Along with the metallic coverage levels, catastrophic plans still exist despite Obamacare’s bloated health plan obsession.  Catastrophic plans, however, are for the most part only available to consumers under age 30.  Subsidies are not offered to eligible individuals wishing to purchase these these bare-bones plans, nor does the Obama Administration really discuss this option. Keeping mum avoids a potential disruption of the exchange’s necessary balanced risk-pool among subsidized metallic plans.  A recent Politico article explains:

The catastrophic plans are treated as an insurance risk pool that’s separate from the rest of the new Obamacare marketplace, according to Massachusetts Institute of Technology health economist Jon Gruber.

The administration wants as many people as possible to sign up in that marketplace — especially young, healthy ones — so pushing too many toward the catastrophic option undercuts that goal.  

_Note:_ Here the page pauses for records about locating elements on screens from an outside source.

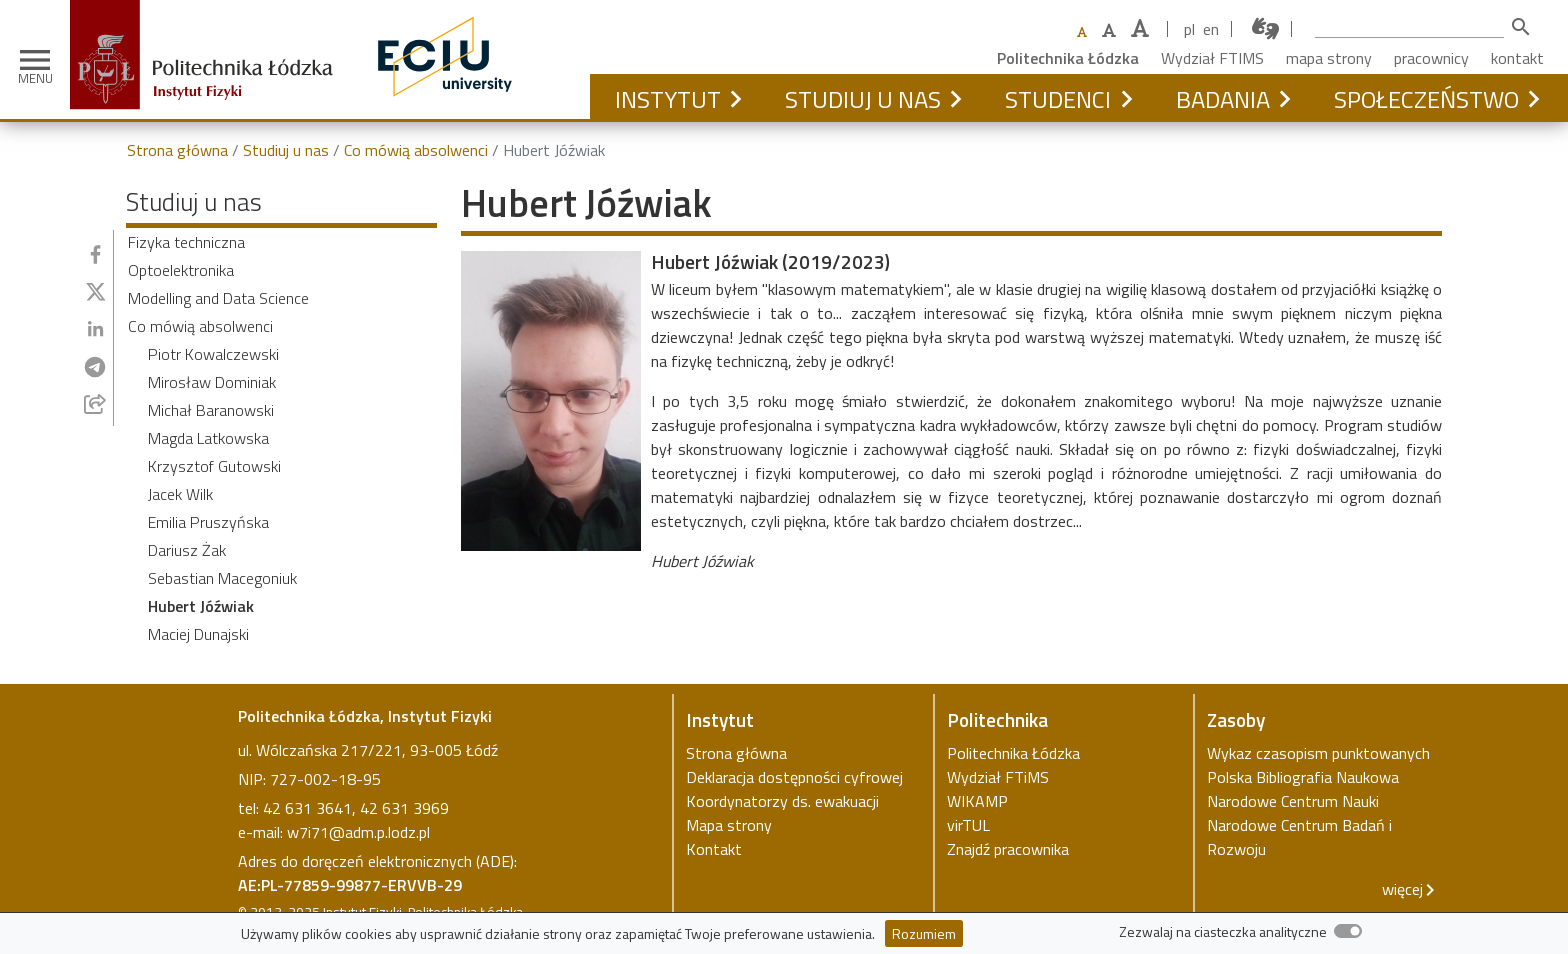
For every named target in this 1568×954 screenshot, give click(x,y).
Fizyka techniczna (186, 242)
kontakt (1517, 58)
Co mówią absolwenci (416, 150)
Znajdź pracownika (1008, 849)
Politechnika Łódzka (1068, 58)
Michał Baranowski (211, 410)
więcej (1402, 889)
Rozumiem (924, 933)
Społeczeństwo (1426, 99)
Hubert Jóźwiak (201, 606)
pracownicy (1431, 58)
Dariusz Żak (187, 550)
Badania (1223, 99)
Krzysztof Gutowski (214, 466)
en (1211, 29)
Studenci (1058, 99)
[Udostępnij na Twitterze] (96, 292)
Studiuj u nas (863, 99)
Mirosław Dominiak (212, 382)
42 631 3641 (307, 808)
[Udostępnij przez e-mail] (95, 404)
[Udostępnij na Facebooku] (95, 254)
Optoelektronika (181, 270)
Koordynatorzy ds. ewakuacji (782, 801)
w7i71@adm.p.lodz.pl (358, 832)
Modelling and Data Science (218, 298)
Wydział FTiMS (998, 777)
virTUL (968, 825)
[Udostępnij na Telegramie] (95, 367)
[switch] (1348, 931)
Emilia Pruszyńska (208, 522)
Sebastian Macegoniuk (222, 578)
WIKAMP (977, 801)
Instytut (668, 99)
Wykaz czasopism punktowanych (1318, 753)
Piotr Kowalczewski (213, 354)
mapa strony (1329, 58)
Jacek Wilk (180, 494)
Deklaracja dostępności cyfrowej (794, 777)
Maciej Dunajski (198, 634)
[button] (735, 99)
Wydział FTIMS (1212, 58)
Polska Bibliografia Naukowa (1303, 777)
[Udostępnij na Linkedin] (95, 328)
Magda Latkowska (208, 438)
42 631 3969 (404, 808)
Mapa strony (729, 825)
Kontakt (714, 849)
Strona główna (177, 150)
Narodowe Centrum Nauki (1293, 801)
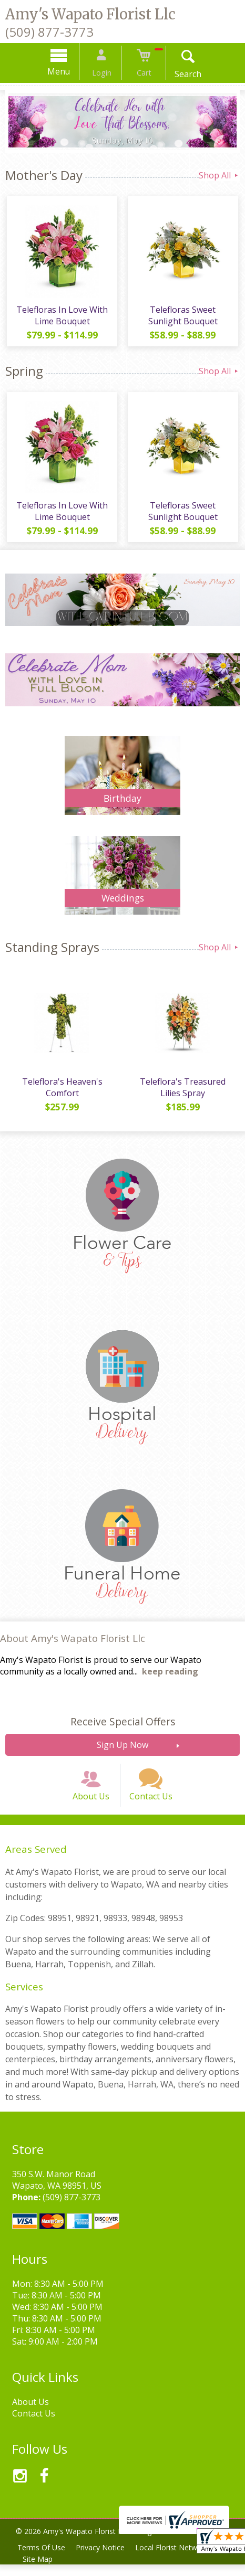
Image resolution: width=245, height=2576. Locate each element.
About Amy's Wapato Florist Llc (72, 1643)
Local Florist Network (176, 2559)
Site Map (39, 2570)
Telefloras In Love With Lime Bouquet (61, 316)
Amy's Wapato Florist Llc (90, 14)
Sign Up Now (122, 1750)
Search (181, 74)
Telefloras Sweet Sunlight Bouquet (184, 316)
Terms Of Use (42, 2559)
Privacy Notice (103, 2559)
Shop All (219, 175)
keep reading (170, 1676)
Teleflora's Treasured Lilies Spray (184, 1092)
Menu (65, 71)
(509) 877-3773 (49, 31)
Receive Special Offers (122, 1727)
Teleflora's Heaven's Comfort (61, 1092)
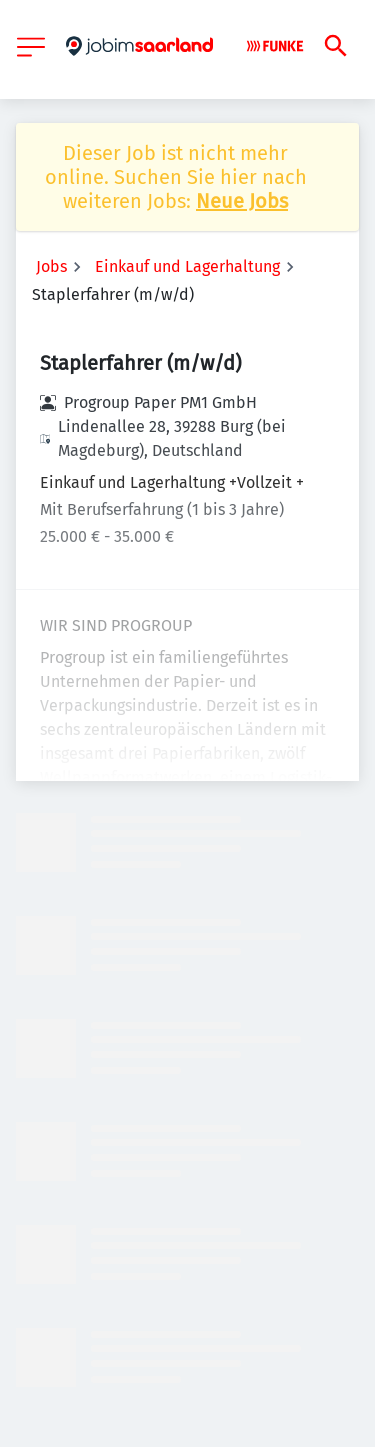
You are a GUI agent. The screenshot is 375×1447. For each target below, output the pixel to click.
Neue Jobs (242, 201)
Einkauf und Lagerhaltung (187, 266)
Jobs (51, 266)
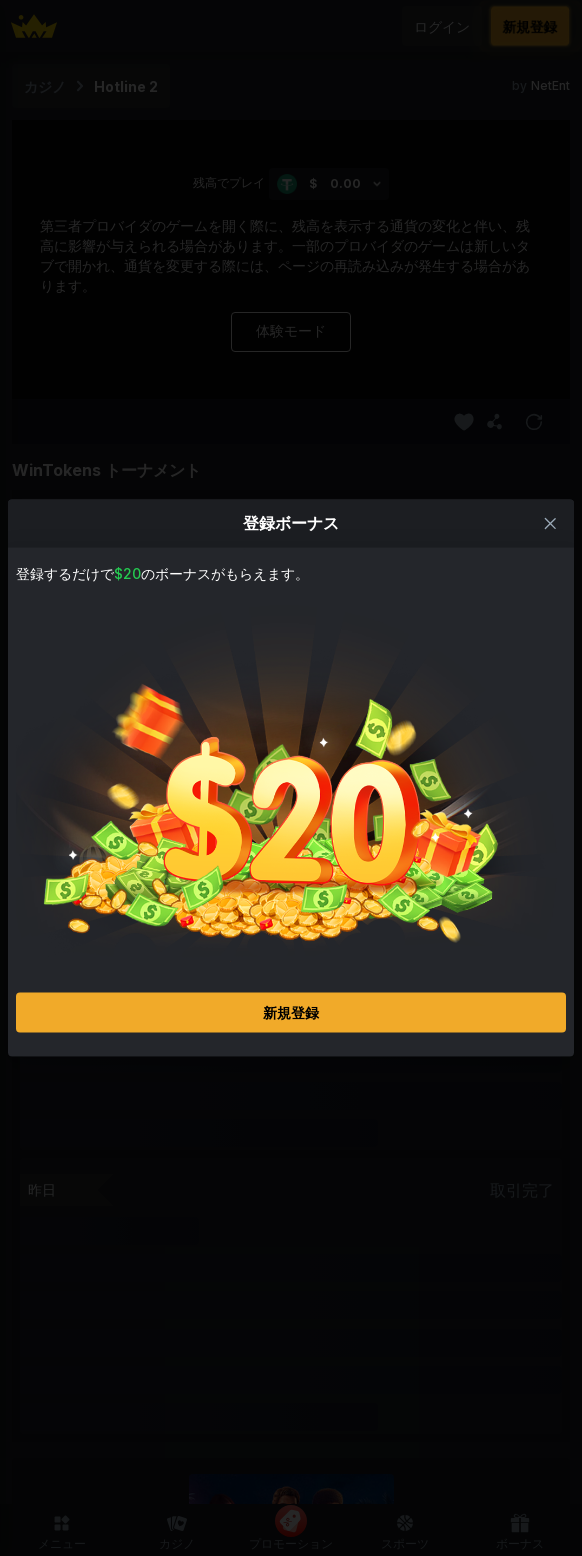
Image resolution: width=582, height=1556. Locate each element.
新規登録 (291, 1012)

For the exchanges to remain financially afloat, a significant chunk of their consumers need to be young and healthy individuals ages 18-34.  The White House projects that, of its anticipated 7 million exchange consumers by March 2014, 40% must be young invincibles.  This population will most likely be drawn to the most inexpensive plans – either catastrophic or bronze.  It sure would help out the administration if they ditched the catastrophic plans.  Will they go for the bronze?